You wish if someone could give an overview, say, a map and compass suitable for an engineer, to help you embark on the journey of mastering it all. This blog post is for you.
Just like you, I am a software engineer, and have been through that journey. Hopefully, my experience is relevant and useful in helping you chart out your own course. Apart from programming, I also love to trek in the Himalayas. I see interesting parallels in my ML journey and high altitude treks. Through those parallels, I will explain how you can plan and go on an ML expedition.
A Trekking Expedition
Typically a trek has following four stages.
Irresistible Allure: I am typically drawn to a trek by hearing or reading about it. The peaks, trail, valley, terrain… people gushing that it is a beautiful and challenging trek. It is an allure difficult to resist. But before I invest time, energy and resources, I ask: is the trail worth it? What is the experience like? Why should I go on it? I read people’s blog, see photos, spend time on Google Earth.
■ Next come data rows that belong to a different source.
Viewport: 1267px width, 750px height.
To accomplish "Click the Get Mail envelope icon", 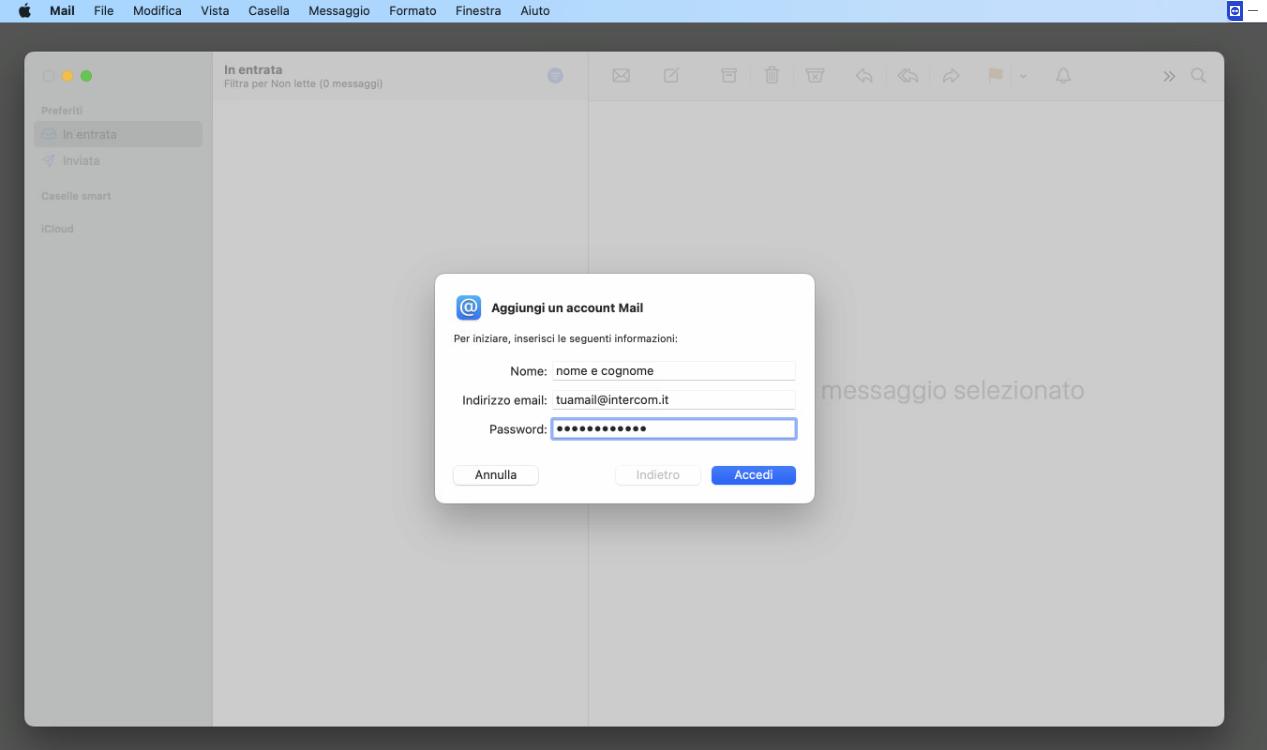I will (x=621, y=76).

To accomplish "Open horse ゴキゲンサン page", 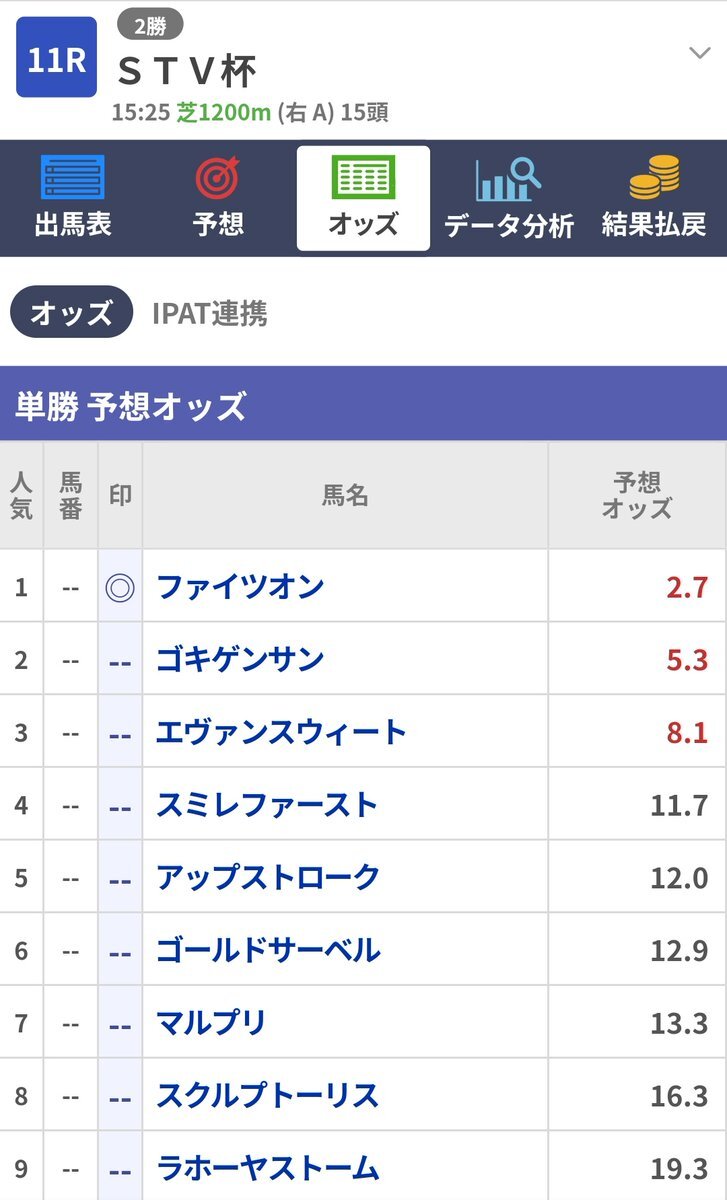I will pyautogui.click(x=240, y=659).

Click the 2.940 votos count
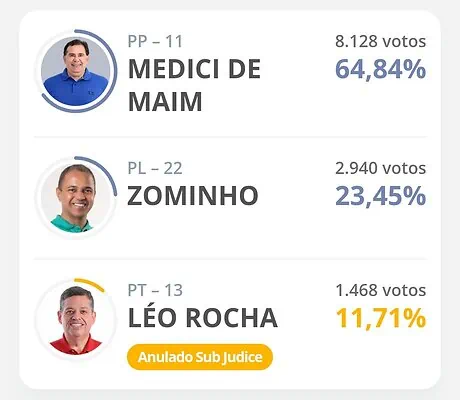tap(380, 168)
In the end, I either say “Naah!” or I am even more hooked into doing it.
Study the Terrain: That is when the real work starts. Every trek has its challenges. So I study the terrain on Google Maps and Google Earth. I spend quite a bit of time looking elevation maps, reading blogs, understanding points of no returns, possible escape routes so that I know key geographical features, difficulties and dangers.
Train Hard: Once it is clear what I am up to, I plan and prepare. I start training hard, make a detailed plan, and regularly assess my progress.
Check your Gears: Finally, I stock the supplies and check my gears, especially map and compass. I ensure that the map is reasonably ingrained in my mind, and I know enough about the vicinity to have an intuitive sense of direction.
And then the adventure begins!
Let’s examine these four stages of the expedition to learn ML.
Like a vast number of engineers, I am not formally trained in Machine Learning. For most of my working life, I built compilers, program analysis and programming tools, and IDEs; something very different from Machine Learning. But while working at Microsoft Research, I saw my colleagues applying Machine Learning and statistics to solve hard program analysis, dev tools, and software engineering problems. The success of these techniques allured me. But let’s examine: is it really worth your while or is all his buzz just a passing fad?
The four most common buzzwords are Artificial Intelligence (AI), Machine Learning (ML), Deep Learning (DL), Data Science (DS). Let’s check out Google Trends for these phrases, as the saying goes: In God we trust; others must provide data.
Since AlexNet in September 2012, there has been a significant increase for these four phrases. AlexNet winning ImageNet competition by a margin of almost 11% was a watershed moment. In research, improving the state of art by a few percentage points is a big deal, but doing it by over 10% is very rare.
In 2015, Microsoft Research CNN surpassed human-level vision performance. Considering focal adjustment and color cones bless human eyes with one of the best depth and color perception in the animal kingdom, beating human-level in vision tasks was astonishing!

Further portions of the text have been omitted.